100% accurate. You can't make adjustments to pH properly if you don't know what you are trying to adjust.


----------



## clint3240

so you are saying i do not need a filter in my tank? not even a sump? all i need is the water changes, skimmer, liverock and water flow?


----------



## conger

well the liverock and skimmer (and deep sand bed, if you go that route) IS the filter... good flow is important for (a) passing water around and through your liverock, which contains the various bacteria needed to convert ammonia->nitrite->nitrate->(possibly) nitrogen gas, and (b) preventing waste from settling on the bottom and keeping it in the water column to be removed by the skimmer and liverock.
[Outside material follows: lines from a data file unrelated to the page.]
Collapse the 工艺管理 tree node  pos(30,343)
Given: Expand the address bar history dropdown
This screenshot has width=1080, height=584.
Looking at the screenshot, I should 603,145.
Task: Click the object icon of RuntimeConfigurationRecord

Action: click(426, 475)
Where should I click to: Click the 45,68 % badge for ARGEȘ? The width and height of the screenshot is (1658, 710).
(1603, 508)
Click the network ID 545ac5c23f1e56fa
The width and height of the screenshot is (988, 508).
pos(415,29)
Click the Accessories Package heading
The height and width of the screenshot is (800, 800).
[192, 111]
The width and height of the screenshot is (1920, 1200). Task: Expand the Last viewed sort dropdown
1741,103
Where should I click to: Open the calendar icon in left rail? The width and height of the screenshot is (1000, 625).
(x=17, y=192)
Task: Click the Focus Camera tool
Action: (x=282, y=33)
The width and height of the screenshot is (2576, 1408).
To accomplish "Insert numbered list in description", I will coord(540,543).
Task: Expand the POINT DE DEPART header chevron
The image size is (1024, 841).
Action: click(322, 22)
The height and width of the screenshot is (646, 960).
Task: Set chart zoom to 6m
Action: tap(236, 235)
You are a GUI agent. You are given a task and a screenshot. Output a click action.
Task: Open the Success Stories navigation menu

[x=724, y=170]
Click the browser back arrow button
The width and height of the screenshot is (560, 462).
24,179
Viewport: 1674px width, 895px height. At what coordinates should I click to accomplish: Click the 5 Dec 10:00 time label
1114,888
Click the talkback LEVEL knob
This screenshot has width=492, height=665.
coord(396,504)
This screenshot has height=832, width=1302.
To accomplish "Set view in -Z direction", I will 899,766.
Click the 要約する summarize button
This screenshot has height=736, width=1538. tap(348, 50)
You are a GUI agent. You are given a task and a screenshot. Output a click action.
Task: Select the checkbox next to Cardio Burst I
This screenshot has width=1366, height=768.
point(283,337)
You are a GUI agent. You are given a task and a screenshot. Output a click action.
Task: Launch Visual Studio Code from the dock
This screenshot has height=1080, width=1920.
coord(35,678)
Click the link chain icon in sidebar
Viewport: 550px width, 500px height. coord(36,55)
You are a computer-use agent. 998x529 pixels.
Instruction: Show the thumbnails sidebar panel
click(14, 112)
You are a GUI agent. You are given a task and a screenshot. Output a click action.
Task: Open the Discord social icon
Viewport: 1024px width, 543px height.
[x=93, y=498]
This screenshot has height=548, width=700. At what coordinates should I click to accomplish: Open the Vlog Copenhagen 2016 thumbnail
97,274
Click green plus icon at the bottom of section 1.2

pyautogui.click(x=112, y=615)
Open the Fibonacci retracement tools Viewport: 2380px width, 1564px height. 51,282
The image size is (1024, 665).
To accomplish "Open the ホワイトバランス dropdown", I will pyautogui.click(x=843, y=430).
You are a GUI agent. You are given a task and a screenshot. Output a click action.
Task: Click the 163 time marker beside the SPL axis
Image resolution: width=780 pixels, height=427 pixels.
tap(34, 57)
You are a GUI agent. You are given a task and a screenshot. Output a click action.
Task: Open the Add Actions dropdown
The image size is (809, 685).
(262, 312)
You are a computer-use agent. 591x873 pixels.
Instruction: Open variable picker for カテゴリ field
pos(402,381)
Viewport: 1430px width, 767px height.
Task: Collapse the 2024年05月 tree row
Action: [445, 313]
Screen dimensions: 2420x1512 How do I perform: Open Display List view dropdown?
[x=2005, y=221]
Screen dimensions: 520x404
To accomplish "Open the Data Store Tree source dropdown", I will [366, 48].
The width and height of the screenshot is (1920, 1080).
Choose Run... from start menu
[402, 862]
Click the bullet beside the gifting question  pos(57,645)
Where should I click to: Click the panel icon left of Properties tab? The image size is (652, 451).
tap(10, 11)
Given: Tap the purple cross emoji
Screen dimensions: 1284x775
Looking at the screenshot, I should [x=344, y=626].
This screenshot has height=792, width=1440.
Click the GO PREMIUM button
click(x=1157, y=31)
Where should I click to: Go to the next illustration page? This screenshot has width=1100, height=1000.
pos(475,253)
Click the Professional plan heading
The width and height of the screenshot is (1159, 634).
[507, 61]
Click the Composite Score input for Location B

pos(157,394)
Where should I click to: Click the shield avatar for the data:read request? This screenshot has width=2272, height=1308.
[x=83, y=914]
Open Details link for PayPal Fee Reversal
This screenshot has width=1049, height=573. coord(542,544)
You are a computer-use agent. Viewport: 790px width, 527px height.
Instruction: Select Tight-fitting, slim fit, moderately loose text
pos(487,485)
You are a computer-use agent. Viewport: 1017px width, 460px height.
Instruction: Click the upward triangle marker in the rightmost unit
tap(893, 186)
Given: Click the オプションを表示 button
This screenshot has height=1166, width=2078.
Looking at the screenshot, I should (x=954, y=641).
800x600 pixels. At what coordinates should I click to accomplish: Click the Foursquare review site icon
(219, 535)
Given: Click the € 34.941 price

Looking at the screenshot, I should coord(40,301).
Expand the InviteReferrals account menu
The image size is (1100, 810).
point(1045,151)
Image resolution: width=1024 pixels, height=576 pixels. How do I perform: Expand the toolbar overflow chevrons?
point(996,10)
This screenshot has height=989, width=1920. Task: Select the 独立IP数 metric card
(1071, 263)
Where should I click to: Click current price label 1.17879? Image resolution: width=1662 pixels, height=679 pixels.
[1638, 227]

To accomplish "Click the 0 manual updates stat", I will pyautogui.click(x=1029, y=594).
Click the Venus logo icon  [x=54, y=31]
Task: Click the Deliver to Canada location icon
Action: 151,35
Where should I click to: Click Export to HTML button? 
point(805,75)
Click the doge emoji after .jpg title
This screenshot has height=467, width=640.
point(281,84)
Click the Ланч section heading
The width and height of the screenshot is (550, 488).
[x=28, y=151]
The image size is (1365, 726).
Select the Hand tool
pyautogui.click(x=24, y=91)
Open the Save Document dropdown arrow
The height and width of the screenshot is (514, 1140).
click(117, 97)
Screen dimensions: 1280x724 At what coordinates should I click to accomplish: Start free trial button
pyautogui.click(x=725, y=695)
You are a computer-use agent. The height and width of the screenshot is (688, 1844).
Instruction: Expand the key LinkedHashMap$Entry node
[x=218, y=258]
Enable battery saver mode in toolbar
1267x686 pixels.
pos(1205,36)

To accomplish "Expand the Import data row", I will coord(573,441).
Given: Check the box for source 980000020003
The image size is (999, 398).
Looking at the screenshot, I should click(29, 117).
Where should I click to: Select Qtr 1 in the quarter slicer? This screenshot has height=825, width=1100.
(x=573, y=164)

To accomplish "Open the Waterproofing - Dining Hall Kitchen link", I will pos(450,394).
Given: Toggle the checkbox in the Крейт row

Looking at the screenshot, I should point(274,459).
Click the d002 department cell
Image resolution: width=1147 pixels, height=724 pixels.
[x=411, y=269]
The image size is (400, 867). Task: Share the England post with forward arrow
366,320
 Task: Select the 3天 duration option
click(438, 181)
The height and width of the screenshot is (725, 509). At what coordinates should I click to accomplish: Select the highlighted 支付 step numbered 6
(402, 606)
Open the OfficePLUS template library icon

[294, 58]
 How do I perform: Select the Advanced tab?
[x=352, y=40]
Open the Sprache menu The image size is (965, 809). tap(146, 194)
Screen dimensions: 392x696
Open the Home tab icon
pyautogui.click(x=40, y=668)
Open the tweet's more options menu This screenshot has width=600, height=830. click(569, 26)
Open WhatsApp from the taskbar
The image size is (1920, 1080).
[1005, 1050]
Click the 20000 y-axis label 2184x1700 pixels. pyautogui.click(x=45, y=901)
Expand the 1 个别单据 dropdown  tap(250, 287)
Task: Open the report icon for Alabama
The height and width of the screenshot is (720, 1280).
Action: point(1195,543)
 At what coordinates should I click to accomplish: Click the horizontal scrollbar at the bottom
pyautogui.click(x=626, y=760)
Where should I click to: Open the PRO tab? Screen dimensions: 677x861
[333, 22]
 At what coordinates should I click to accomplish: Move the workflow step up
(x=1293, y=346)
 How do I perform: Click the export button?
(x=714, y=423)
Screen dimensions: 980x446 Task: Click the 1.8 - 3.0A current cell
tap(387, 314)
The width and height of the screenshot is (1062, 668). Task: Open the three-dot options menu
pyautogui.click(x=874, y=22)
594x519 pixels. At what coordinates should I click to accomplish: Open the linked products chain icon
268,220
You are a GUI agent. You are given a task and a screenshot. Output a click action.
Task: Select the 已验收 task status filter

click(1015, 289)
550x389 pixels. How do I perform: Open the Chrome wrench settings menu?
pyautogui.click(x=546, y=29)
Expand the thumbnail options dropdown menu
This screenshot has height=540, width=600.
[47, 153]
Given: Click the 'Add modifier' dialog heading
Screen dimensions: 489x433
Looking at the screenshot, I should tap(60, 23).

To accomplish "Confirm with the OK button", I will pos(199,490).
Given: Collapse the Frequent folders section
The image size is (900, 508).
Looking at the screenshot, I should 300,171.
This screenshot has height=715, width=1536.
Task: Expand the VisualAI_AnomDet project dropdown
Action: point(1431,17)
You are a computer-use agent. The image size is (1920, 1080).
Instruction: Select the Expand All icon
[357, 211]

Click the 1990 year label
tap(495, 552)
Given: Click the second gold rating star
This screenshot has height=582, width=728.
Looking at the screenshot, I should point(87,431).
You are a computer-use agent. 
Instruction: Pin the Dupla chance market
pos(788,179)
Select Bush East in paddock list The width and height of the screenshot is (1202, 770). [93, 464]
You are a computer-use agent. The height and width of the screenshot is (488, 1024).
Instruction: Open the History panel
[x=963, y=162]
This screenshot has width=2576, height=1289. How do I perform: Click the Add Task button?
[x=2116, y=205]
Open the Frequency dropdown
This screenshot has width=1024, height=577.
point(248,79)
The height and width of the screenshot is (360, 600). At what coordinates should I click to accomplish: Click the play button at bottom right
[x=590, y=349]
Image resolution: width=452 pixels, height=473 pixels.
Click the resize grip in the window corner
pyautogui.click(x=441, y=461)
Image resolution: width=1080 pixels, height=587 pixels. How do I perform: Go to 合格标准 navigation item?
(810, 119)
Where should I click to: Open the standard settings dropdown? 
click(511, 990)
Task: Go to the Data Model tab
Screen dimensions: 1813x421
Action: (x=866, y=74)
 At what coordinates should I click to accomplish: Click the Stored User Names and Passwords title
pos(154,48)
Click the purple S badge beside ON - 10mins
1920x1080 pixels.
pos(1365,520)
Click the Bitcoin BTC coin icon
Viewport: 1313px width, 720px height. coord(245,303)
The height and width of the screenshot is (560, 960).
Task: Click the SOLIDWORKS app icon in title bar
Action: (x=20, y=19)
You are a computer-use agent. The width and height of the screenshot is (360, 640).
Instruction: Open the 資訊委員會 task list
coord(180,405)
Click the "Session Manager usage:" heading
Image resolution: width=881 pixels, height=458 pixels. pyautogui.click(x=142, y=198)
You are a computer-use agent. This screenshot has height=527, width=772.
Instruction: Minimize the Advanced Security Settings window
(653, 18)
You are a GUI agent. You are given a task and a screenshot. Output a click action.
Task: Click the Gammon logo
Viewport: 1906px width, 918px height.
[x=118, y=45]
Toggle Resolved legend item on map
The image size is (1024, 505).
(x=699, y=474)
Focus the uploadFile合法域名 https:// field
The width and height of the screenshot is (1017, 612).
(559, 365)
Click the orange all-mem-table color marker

The skimmer of course removes dissolved organics before they completely break down into ammonia. Working together, that is the best filter a saltwater tank can have.

The canister, hang-on back, and even wet-dry sumps w/ filter pads and bioballs end up generating way too much nitrate, which is why they aren't recommended for saltwater tanks.

Sumps are nice, because they (a) provide a way to increase the overall water volume of your system, and (b) provide a convenient, out-of-sight location to house things like your skimmer, carbon/phosban reactor, refugium, UV, etc. The sump isn't NEEDED, but it's certainly nice to have. Its advisable to avoid any kind of mechanical filtration in the sump however, for the same reasons you shouldn't have canisters or hang-on-backs. By mechanical, I mean sponges and filter pads that trap particles... a skimmer is technically "mechanical" filtration too. If you DO decide to include a sponge or filter pad somewhere in your filtration, its highly recommended that you rinse it out daily, to avoid it becoming biologically active and generating nitrates. Since that can become a pain, its easier to just omit any mechanical filtration and rely on good liverock/skimmer/flow filtration + water changes.


----------



## onefish2fish

yes but a sump is very benificial as it will add more water volume. the solution to pollution is dilution. the more volume the more stable parameters are. 
its not required but def. is beneficial.

enough live rock, water flow, weekly water changes, a QUALITY protein skimmer and you shouldnt have an issue. read the reviews and feedback on skimmers as alot are not worth your time or money.


----------



## Kellsindell

clint3240 said:


> so you are saying i do not need a filter in my tank? not even a sump? all i need is the water changes, skimmer, liverock and water flow?


"The solution to pollution is dilution" That's basically what a sump is. Adding more water volume to the tank. If you have a 100g tank and have a 50g sump/refugium then it is 150g of water rather then 100g. It takes more pollution to cause any issues. This works well with small tanks and picotopes. It takes almost nothing to pollute a 2.5g, but if it has a 20g sump then it takes far more.

Hope that helps


----------



## clint3240

so is this what could be causing the top of the sand to go brown?


----------



## onefish2fish

im guessing high nitrates from the biological filter you have hanging on the back of your tank.


----------



## conger

onefish2fish asked this early on, but I don't think you ever indicated: how old is your tank?

if it's fairly new, meaning within 6 months or less, then you're just experiencing the normal diatom bloom that every new saltwater aquarium goes through. Once that finally dies away, you'll likely get an algae bloom of some kind too. The tank won't really be "mature" for several months to a year or more.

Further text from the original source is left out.